If ur a DBT guy, I suggest that there is little point in DIY or for that matter the F5...
unless of course you are also on a tight budget and are trying to save a few $$, but look, a decent receiver is both cheaper and has much lower distortion than an F5, right??
This is not the thread to debate "DBT" - so let's just agree to differ on this aspect of the F5?? Ok?
Regards,
_-_-bear
What is the max DC that a speaker can tollerate ? I have almost zero DC V when the inputs are shorted, but I get 44 mV when I connect my DAC that has output caps. Is it safe ?
Thanks,
D.
Thanks,
D.
Peter Daniel had an interesting post about DC offset and speakers.
I think he (maybe accidentally) ran a speaker at close to full rail voltage on a chipamp for a while without any damage.
My personal experience is that anything above a few volts is asking for major trouble, and you should not be measuring anything more than 100mV at speaker output terminals.
Your 44mV reading should be safe. I got about 60mV because my DAC has no output capacitors at all and the F5 was directly coupled.
I think he (maybe accidentally) ran a speaker at close to full rail voltage on a chipamp for a while without any damage.
My personal experience is that anything above a few volts is asking for major trouble, and you should not be measuring anything more than 100mV at speaker output terminals.
Your 44mV reading should be safe. I got about 60mV because my DAC has no output capacitors at all and the F5 was directly coupled.
Hi,
where is your volume control?
Does the output offset change as you change the volume setting?
What are the worst extremes of the output offset?

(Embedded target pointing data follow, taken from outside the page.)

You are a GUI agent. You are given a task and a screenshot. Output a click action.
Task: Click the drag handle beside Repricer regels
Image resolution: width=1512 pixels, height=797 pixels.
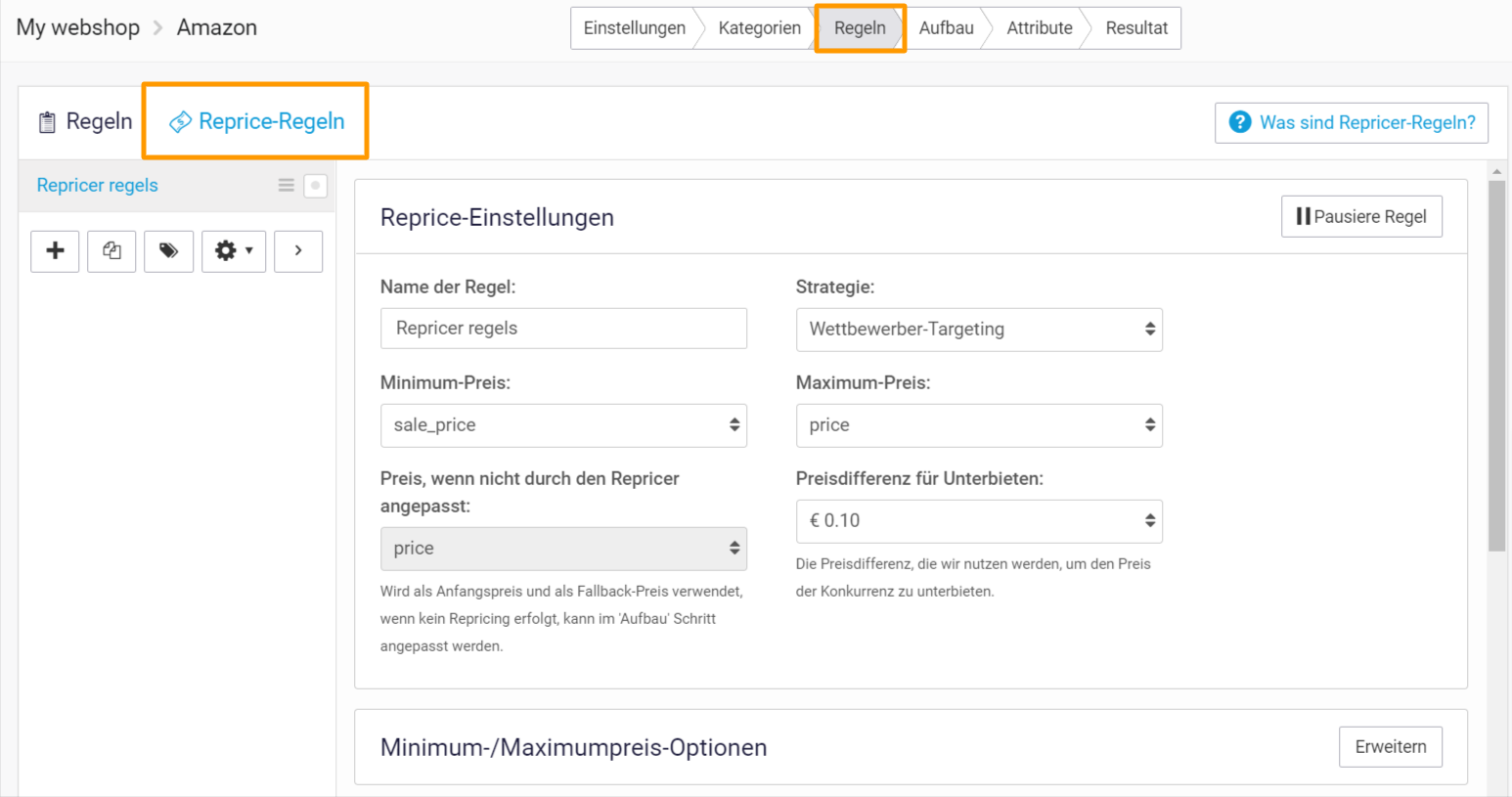coord(286,186)
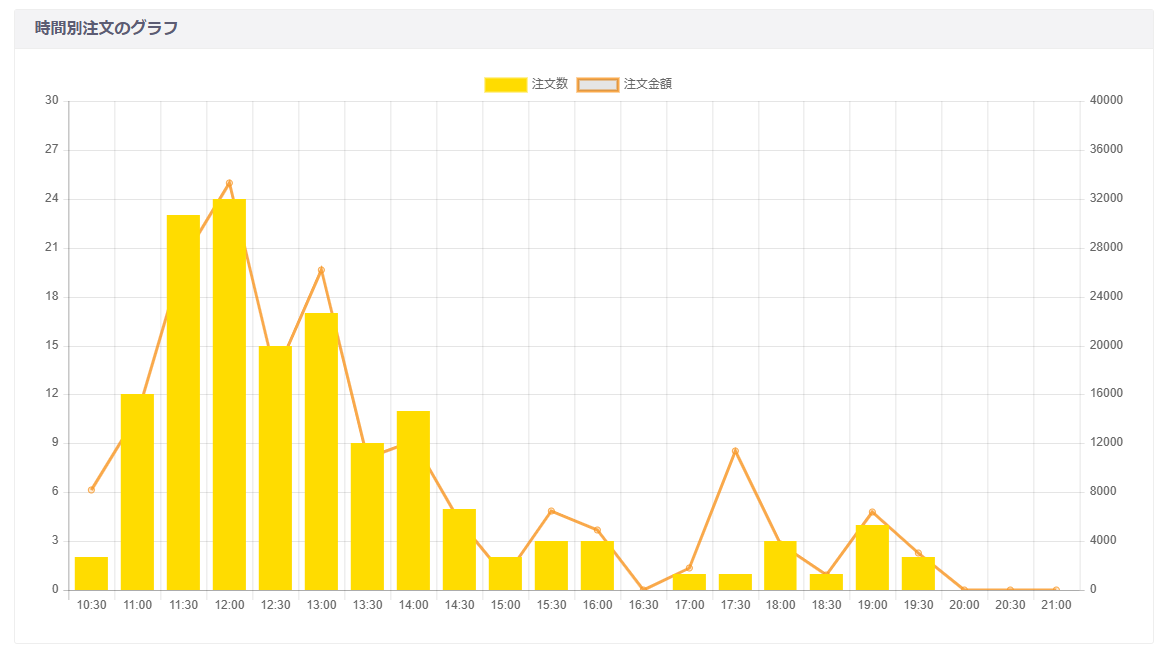Click the 18:00 yellow bar
This screenshot has height=659, width=1172.
(x=780, y=565)
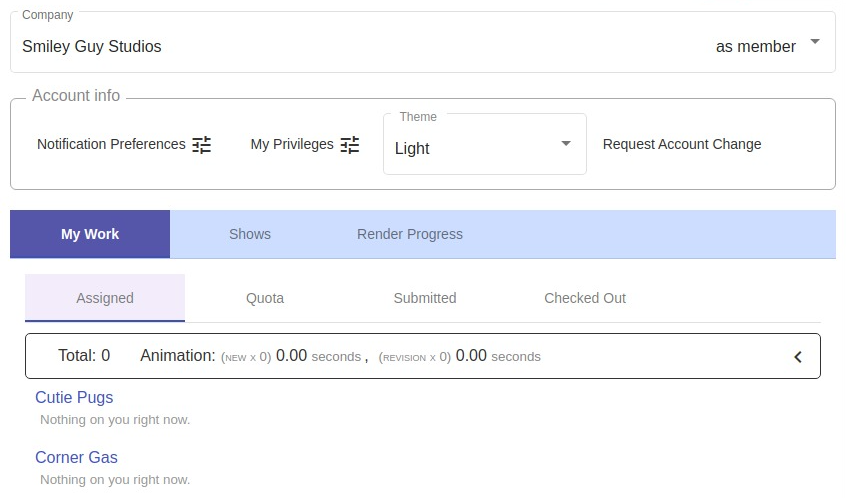The height and width of the screenshot is (498, 846).
Task: Click the 'as member' role text
Action: [x=756, y=46]
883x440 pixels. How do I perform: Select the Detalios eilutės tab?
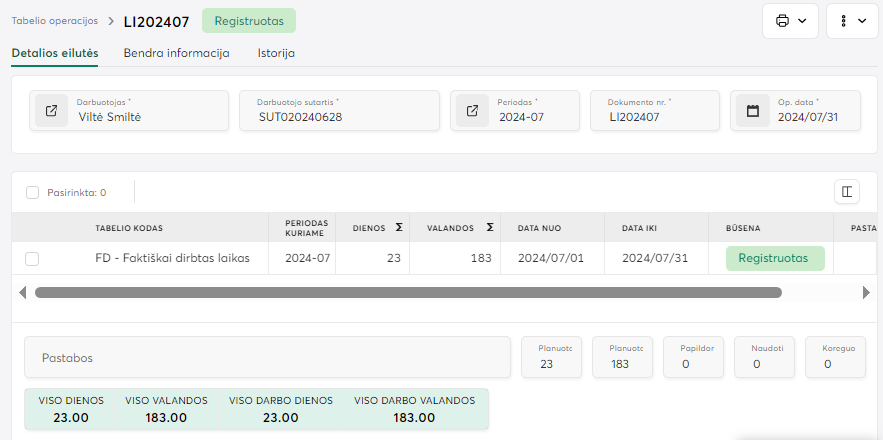tap(54, 54)
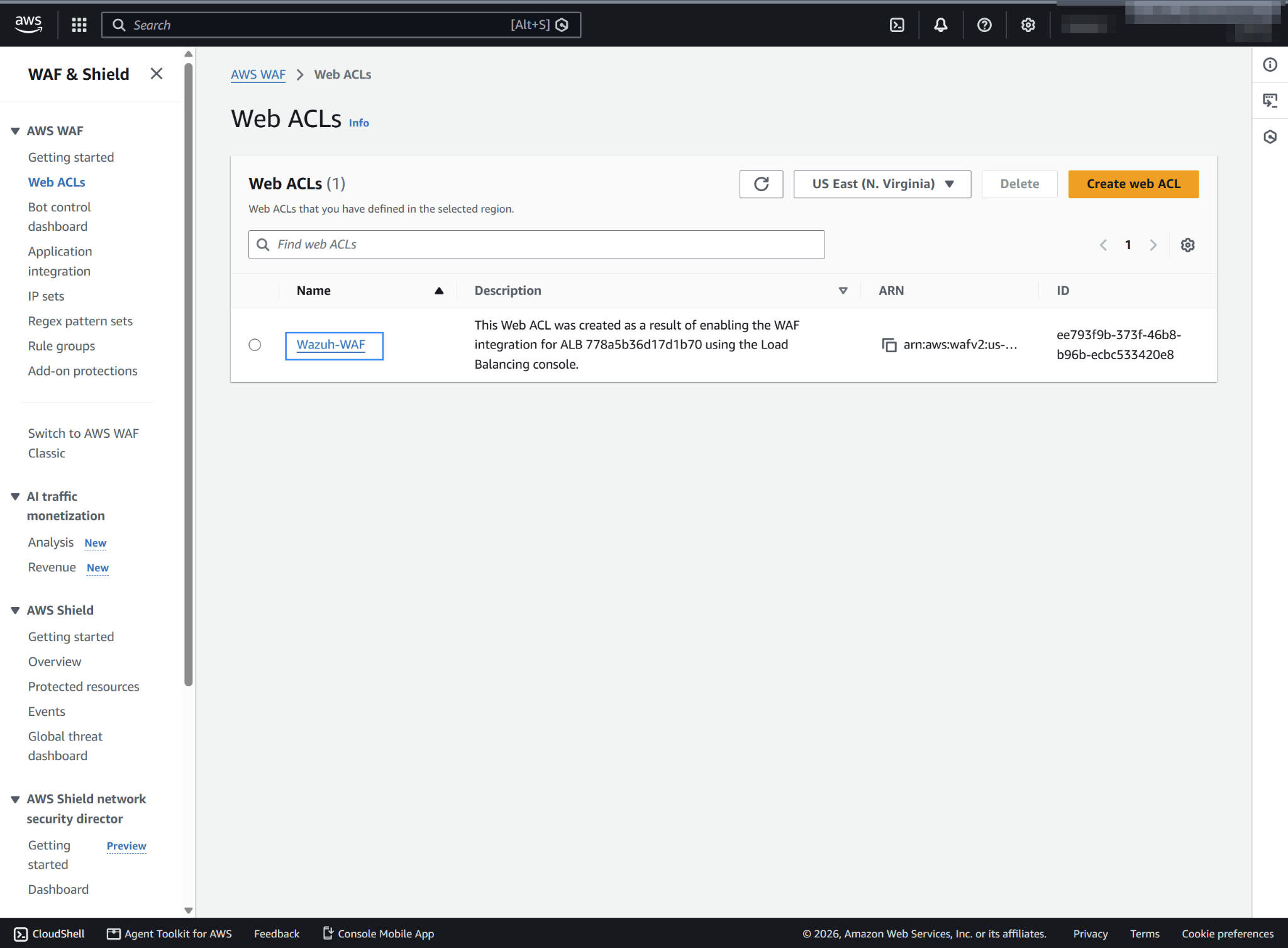
Task: Launch CloudShell from top bar icon
Action: pyautogui.click(x=897, y=25)
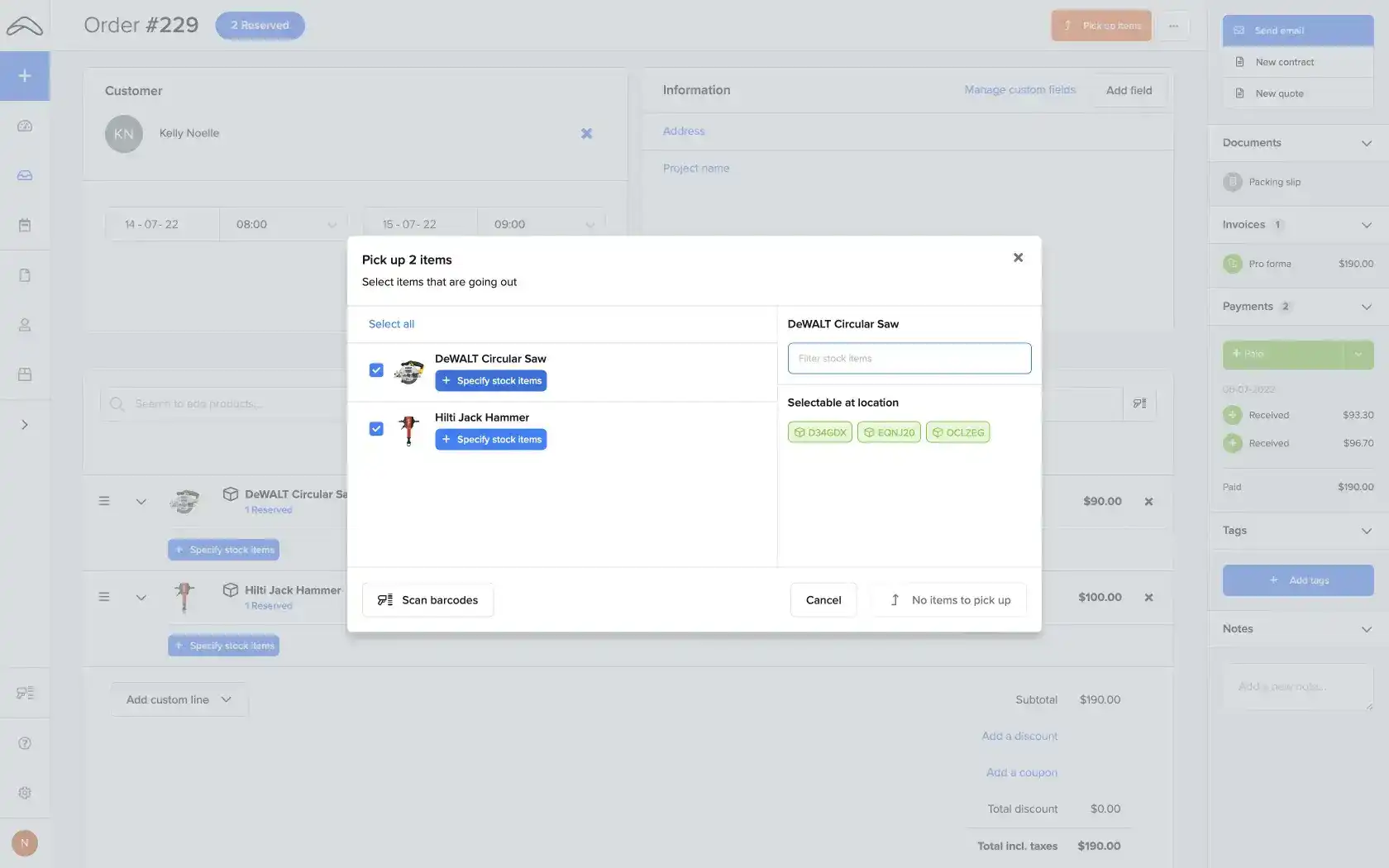The image size is (1389, 868).
Task: Uncheck the Hilti Jack Hammer item
Action: [376, 428]
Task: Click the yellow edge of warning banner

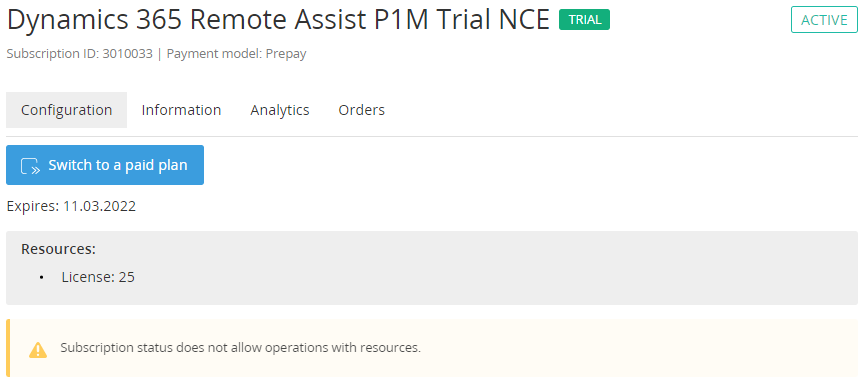Action: tap(8, 348)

where is your volume control?
Does the output offset change as you change the volume setting?
What are the worst extremes of the output offset?
No volume pot, for the tests I have the DSC directly connected to the amp and I change the volume from the PC.
Thanks,
D.
Thanks,
D.
1uF and 50k create a high pass filter.
If Rin = 50k then that raises the turn over frequency of the high pass filter.
If Rin<10k then you have removed much of the low bass signal.
Change the 50k to 470k.
Use Rin ~110k for F-1dB ~3.5Hz
For reference 50k and Rin=10k gives F-1dB ~ 38Hz
If Rin = 50k then that raises the turn over frequency of the high pass filter.
If Rin<10k then you have removed much of the low bass signal.
Change the 50k to 470k.
Use Rin ~110k for F-1dB ~3.5Hz
For reference 50k and Rin=10k gives F-1dB ~ 38Hz
Rin = R9+R10 = 101k
With the DAC 50K you have 1uF & 33k4
The F-1dB ~ 9Hz.
Try changing the 50k to something much higher.
With the DAC 50K you have 1uF & 33k4
The F-1dB ~ 9Hz.
Try changing the 50k to something much higher.
BTW, 15 V DC killed two pair of disposable PC speakers 🙂
D.
I dont worry about running anything under 200mv to good full range drivers. of course it is not ideal, but sometimes I work with less than ideally matched outputs.
Yes, I have had full rail voltage smoke a couple of pair of cheap speakers, that's why we use them in the shop phase.